IT Outsourcing on the Brink: Why AI Won't Kill Indian Giants (Yet)
For decades, the business model of the largest IT corporations was built on one simple principle: find thousands of smart people, train them, and sell their…
AI-processed from Bloomberg Tech; edited by Hamidun News
For decades, the business model of the largest IT corporations was built on one simple principle: find thousands of smart people, train them, and sell their time to Western clients. This scheme worked perfectly until large language models learned to write code faster and cheaper than an average junior developer after three cups of coffee. When a person of C.
P. Gurnani's caliber, who led the multibillion-dollar Tech Mahindra for many years, goes into free sailing to create an AI-native platform, it sounds like an official obituary for the old way of doing business. In an interview with Bloomberg, Gurnani directly speaks of the industry facing the most serious challenge in its history, but this does not mean that tomorrow all Indian programmers will be left without work.

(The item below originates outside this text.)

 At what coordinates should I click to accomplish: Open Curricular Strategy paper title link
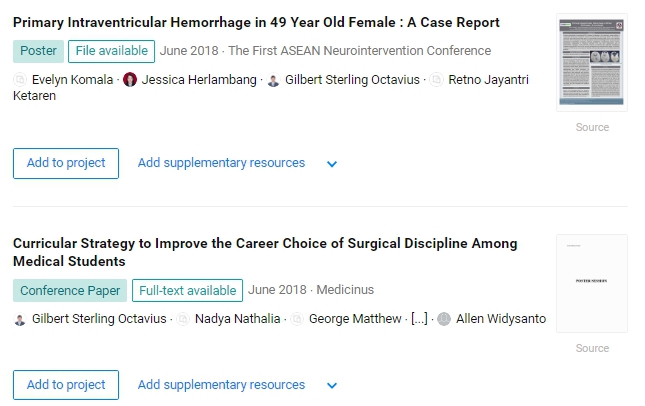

Context here is more important than the headlines themselves. The Indian IT sector worth 250 billion dollars is an enormous inertial machine. The problem is not that neural networks write code, but that old workflows have become too cumbersome. Gurnani emphasizes that modern corporate systems resemble ancient cathedrals: they are magnificent, but they cannot be quickly rebuilt to meet the needs of the AI era. This is where the opportunity for transformation lies. Instead of simply adding a chatbot to an existing interface, companies need to rebuild processes from scratch, making AI a foundation, not a decorative finish. This requires colossal infrastructure investments that old players can afford better than bold but poor startups.

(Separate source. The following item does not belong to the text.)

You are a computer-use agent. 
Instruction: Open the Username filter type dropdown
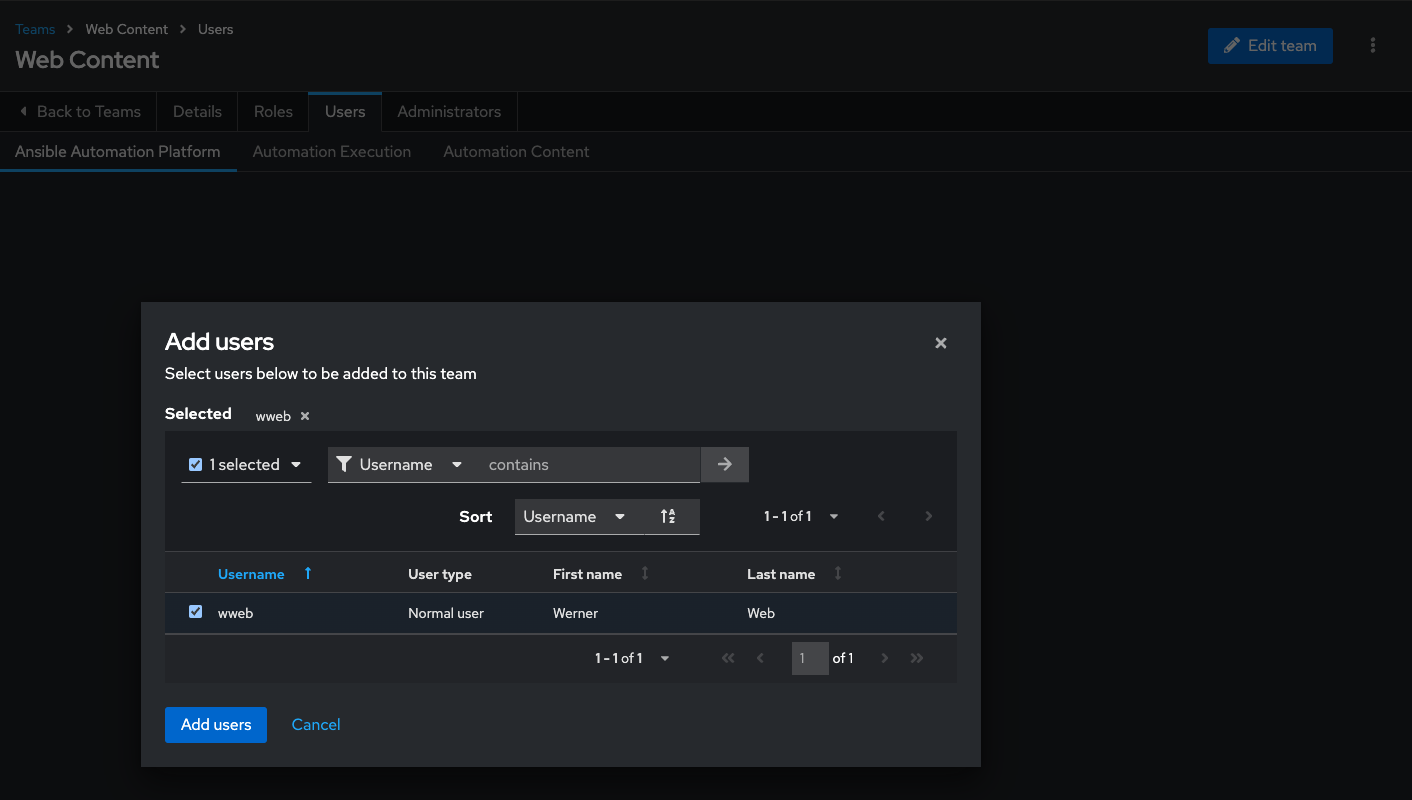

Gurnani pays special attention to data security and sovereignty. You cannot simply connect ChatGPT to your core banking system and hope everything will be fine. Real money now lies in creating secure "pipelines" that will allow corporate AI to work with sensitive information without violating laws or allowing leaks. The same Indian giants have a unique advantage—they have spent decades studying how the internal mechanisms of global corporations work. This accumulated experience and understanding of business specifics is their main moat, which neural networks cannot yet overcome through simple token enumeration.
Of course, the transition period will be painful. In the short term, margins will fall as companies will have to spend huge sums on GPU purchases and retraining hundreds of thousands of employees. However, those who survive this digital mutation will stop selling their employees' time. They will start selling results. This is a fundamental shift from a "pay for process" model to a "pay for value" model. Gurnani by his example shows that industry veterans are not going to retire, they are simply switching to faster machines while the old ones haven't stalled yet.
The key point: Indian IT giants will survive only if they stop being staffing agencies and become technology laboratories. Will they be able to change their DNA faster than AI learns to understand business logic without intermediaries?